Ce Noël avait été plein de rebondissements, de joie et de bonne humeur et constituait un des souvenirs les plus heureux de Molly. Elle s'était amusée en compagnie de son mari et de ses enfants, tous aussi géniaux les uns que les autres.
Une larme perla encore au coin des yeux bruns de Molly, et elle ferma les yeux un instant lorsque la goutte dévala sa joue. Son coeur était comme emprisonné dans un étau et elle se sentait vide de l'intérieur. Sa gorge était nouée et lui faisait affreusement mal. Elle avait été heureuse, il y a quelques minutes, en songeant à ce souvenir de Noël. Cependant, à présent, elle n'éprouvait plus que de la douleur et du chagrin. Son fils, Fred, était parti tellement vite, si jeune… Tout comme son père, bien qu'il soit mort alors qu'il avait déjà atteint un grand âge. Tous deux s'étaient envolés trop rapidement selon Molly, qui aurait tellement aimé les garder avec elle encore pendant de longues années. Elle n'a jamais pu voir son Freddie se marier, fonder une famille et vivre heureux. Elle aurait tellement aimé être une fois de plus grand mère, et savoir à quoi auraient ressemblé les enfants de Fred. Auraient-ils été aussi intrépides et malicieux que son fils ? Lui auraient-ils ressemblé aussi physiquement que mentalement ? Toutes ses questions resteraient à jamais sans réponse. Et elle en souffrait chaque jour.
Molly, de sa voix rauque et cassée, s'éclaircit un peu la gorge et toussa, avant de déclarer, en versant quelques larmes supplémentaires :
- Bonjour Arthur, bonjour mon Freddie.
Seul le souffle du vent balayant les collines lui répondit. Le coeur pleurant, elle continua dans sa lancée :
- Si vous saviez à quel point vous me manquez terriblement, et de plus en plus je ressens ce vide.
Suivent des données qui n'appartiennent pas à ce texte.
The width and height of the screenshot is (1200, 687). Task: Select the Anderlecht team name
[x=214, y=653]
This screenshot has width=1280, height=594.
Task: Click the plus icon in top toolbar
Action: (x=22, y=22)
Je sais que vous n'auriez pas voulu que je sois aussi triste, même après toutes ces années, mais je ne peux m'en empêcher. On dit que le temps efface la douleur, mais c'est faux. Je sais aussi que je devrais au contraire profiter de la vie qu'il me reste, car elle est bien trop courte. Mais il m'est impossible de vous oublier et de ne pas penser à vous à chaque instant.
Molly s'arrêta et essuya ses joues. Elle renifla presque imperceptiblement, avant de reprendre, sur un ton qui se voulait un tout petit peu plus enjoué :
- Hier soir, Ginny et Harry, ainsi que James, Albus et Lily, sont passés dîner. Ils sont arrivés à l'improviste alors que je n'ai rien pu préparer du tout ! Et vous me connaissez tous les deux, je stresse complètement lorsque je me rends compte que rien n'est prêt ! Heureusement, Ginny, elle, avait tout prévu et avait elle-même cuisiné un plat, avant de venir. Après avoir mangé, vous avez du vous rendre compte qu'ils sont tous les cinq venus vous voir pour vous parler. Je regrette Fred, que tu n'es jamais pu rencontrer tous tes neveux et nièces. Tu aurais tout de suite beaucoup aimé James et Fred, le fils de George et Angelina. Tous les deux me font un petit peu penser à George et à toi ! Bien sur, je suis sur que tu les aurais tous aimé, mais avec ces deux-là, George et toi auriez fait les quatre cent coups ! Ils me font tellement penser à vous deux…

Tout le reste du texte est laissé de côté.